- _What is being asked_: Could you reproduce, word for word, everything below from the line containing "Uncheck sending usage statistics to Yandex" down to the line containing "Click the blue verified checkmark badge", with both of those lines included and no others?

———

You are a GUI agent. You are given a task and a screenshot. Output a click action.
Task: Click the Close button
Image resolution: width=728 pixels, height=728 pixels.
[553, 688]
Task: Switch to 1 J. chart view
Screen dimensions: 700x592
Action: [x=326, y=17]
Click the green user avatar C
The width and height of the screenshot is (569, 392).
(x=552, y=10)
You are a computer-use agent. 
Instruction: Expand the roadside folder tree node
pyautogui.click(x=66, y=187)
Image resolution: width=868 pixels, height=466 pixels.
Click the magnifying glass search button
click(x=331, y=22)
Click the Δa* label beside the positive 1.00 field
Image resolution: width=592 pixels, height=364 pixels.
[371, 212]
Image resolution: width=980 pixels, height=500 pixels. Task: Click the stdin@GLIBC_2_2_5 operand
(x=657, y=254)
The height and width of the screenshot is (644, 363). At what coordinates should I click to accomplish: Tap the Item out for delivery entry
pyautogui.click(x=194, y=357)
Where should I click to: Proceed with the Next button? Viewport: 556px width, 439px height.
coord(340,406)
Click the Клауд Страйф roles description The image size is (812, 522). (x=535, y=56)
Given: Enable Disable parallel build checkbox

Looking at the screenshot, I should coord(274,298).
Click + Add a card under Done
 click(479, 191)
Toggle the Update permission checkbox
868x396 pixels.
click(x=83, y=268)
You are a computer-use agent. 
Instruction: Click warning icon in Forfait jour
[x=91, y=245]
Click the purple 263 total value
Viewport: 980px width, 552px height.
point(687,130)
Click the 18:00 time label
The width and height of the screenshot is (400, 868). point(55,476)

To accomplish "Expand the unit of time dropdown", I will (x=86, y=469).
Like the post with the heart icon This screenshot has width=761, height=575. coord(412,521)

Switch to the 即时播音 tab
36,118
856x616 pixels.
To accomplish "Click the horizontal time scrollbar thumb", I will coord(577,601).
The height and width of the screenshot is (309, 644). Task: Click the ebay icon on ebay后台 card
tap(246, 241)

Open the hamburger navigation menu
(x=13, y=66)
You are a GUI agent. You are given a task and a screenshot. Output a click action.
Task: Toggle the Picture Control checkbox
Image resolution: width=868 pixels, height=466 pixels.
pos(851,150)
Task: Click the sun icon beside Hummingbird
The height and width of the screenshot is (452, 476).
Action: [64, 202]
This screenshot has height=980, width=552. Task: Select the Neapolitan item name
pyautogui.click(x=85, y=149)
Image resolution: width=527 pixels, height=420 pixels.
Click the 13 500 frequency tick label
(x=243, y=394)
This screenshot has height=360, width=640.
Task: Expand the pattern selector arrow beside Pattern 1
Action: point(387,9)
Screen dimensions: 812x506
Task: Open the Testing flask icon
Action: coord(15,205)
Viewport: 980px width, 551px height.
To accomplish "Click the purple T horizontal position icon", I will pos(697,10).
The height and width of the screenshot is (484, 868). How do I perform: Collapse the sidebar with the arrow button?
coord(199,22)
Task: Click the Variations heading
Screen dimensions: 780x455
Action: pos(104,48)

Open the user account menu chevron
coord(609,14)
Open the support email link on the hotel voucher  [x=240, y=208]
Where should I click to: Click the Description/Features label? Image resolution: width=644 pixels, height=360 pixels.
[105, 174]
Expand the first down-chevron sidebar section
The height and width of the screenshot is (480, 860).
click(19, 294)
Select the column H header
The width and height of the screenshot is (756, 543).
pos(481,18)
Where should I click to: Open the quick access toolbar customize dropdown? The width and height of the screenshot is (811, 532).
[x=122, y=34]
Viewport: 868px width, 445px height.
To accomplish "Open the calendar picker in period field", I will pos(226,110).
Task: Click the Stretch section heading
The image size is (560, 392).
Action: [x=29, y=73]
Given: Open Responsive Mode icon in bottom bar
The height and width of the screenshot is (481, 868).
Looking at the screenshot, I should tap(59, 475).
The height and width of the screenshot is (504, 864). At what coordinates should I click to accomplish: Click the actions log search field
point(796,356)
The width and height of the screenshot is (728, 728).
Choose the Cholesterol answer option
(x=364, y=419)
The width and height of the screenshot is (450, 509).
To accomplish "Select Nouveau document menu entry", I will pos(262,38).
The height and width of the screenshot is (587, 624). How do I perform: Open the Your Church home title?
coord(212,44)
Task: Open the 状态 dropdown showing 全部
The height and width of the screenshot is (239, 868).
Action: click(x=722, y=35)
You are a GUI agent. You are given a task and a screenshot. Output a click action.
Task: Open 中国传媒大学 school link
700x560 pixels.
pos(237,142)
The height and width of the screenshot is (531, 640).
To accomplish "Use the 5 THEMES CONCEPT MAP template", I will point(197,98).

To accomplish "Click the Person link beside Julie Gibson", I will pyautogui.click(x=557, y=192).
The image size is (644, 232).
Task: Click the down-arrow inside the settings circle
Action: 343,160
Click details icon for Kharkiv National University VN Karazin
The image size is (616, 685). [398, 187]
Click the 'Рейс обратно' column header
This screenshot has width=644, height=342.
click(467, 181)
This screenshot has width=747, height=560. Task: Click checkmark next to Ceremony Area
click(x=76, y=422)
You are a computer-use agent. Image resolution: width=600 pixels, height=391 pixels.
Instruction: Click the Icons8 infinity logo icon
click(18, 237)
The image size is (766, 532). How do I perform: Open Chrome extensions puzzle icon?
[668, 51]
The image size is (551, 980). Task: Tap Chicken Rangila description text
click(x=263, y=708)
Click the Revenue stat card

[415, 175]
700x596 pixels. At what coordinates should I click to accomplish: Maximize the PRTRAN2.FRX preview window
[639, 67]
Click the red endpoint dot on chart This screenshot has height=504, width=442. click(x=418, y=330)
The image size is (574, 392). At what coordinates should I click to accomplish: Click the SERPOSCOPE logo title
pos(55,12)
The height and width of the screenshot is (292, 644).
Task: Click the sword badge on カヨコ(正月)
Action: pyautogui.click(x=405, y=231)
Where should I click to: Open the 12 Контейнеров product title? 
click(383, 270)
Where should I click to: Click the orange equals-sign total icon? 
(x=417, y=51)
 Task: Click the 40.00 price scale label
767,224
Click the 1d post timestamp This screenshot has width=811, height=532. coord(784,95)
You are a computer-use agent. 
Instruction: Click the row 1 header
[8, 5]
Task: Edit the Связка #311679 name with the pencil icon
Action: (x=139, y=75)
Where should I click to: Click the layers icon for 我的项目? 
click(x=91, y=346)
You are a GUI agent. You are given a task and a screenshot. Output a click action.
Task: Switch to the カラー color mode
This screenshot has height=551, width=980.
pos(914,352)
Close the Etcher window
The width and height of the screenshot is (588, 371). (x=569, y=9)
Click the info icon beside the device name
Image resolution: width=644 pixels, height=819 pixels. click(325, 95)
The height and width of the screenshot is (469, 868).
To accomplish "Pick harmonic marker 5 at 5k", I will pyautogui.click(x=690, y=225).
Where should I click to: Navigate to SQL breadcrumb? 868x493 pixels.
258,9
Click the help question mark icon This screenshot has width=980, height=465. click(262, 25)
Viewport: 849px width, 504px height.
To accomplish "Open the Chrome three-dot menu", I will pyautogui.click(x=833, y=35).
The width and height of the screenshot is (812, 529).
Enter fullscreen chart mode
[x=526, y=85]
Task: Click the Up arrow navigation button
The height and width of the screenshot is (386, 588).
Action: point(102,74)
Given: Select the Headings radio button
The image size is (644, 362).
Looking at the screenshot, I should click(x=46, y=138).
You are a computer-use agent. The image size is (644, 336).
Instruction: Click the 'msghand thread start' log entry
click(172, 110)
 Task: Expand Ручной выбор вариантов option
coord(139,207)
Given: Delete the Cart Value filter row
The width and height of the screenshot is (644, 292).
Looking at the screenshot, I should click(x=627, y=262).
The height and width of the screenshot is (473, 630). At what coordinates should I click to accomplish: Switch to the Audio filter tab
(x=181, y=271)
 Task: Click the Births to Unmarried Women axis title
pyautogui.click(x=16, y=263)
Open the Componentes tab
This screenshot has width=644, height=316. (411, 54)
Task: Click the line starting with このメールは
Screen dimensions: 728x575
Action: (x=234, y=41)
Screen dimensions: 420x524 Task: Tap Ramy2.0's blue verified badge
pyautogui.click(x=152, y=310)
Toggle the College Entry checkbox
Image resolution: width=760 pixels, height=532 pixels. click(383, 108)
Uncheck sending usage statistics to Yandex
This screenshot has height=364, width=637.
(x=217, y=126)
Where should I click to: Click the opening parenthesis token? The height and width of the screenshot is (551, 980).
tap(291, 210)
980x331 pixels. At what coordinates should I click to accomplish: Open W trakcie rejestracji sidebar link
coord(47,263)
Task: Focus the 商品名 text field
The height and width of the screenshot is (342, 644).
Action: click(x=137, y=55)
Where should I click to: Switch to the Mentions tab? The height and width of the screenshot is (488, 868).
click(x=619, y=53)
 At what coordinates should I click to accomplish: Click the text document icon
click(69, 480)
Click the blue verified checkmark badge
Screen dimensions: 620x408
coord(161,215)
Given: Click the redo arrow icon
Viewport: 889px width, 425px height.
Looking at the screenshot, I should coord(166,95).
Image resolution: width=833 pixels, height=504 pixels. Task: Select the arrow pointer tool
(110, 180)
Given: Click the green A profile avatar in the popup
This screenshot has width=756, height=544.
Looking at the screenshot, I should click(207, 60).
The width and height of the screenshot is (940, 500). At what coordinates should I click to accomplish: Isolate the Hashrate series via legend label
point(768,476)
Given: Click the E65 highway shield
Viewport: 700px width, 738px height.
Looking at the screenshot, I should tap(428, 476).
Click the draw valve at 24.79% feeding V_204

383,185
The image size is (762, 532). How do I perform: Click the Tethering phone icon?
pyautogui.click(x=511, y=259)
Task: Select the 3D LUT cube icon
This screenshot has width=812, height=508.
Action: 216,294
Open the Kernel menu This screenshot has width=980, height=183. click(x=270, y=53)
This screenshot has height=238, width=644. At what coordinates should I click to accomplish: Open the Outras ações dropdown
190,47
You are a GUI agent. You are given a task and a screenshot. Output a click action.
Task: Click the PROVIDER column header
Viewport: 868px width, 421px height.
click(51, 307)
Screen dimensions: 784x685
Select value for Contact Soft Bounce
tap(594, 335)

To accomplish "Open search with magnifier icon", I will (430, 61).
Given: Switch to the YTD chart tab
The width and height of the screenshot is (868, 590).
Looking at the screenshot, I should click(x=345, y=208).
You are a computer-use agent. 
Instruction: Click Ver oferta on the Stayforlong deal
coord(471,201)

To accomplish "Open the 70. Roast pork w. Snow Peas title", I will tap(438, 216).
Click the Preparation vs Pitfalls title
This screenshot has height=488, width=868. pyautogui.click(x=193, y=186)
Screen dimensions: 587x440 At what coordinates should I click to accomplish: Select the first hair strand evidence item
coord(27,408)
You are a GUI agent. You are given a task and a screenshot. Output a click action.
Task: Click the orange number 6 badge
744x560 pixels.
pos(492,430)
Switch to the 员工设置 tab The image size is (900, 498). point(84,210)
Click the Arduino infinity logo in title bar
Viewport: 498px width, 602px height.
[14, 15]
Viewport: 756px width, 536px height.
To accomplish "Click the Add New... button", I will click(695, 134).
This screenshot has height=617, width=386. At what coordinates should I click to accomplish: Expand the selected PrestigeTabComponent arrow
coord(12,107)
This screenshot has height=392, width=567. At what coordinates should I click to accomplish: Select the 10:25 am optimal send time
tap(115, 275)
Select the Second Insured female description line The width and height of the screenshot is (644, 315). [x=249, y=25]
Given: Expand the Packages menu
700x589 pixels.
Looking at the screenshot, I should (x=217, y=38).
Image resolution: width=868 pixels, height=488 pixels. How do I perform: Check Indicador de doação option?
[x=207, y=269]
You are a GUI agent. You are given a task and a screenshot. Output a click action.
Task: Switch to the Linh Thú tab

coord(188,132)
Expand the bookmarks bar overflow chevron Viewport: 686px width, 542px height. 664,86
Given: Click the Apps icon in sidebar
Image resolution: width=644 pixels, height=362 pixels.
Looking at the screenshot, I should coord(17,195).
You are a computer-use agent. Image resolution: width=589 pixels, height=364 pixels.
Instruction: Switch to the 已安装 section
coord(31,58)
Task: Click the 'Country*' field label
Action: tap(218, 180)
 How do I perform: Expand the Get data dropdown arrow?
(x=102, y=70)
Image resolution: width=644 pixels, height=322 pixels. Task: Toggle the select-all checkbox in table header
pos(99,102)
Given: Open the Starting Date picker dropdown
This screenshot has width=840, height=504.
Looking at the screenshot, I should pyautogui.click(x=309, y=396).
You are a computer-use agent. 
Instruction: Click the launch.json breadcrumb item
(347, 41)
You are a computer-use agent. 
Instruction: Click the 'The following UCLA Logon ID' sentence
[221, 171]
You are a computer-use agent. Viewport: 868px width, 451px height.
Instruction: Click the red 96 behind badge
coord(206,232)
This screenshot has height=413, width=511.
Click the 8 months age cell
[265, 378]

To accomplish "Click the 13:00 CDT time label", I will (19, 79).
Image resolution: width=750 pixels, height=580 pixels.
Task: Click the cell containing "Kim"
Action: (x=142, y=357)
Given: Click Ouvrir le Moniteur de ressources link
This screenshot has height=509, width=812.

———

- _Answer area_:
Uncheck sending usage statistics to Yandex
This screenshot has height=364, width=637.
(x=217, y=126)
Where should I click to: Click the opening parenthesis token? The height and width of the screenshot is (551, 980).
tap(291, 210)
980x331 pixels. At what coordinates should I click to accomplish: Open W trakcie rejestracji sidebar link
coord(47,263)
Task: Focus the 商品名 text field
The height and width of the screenshot is (342, 644).
Action: click(x=137, y=55)
Where should I click to: Switch to the Mentions tab? The height and width of the screenshot is (488, 868).
click(x=619, y=53)
 At what coordinates should I click to accomplish: Click the text document icon
click(69, 480)
Click the blue verified checkmark badge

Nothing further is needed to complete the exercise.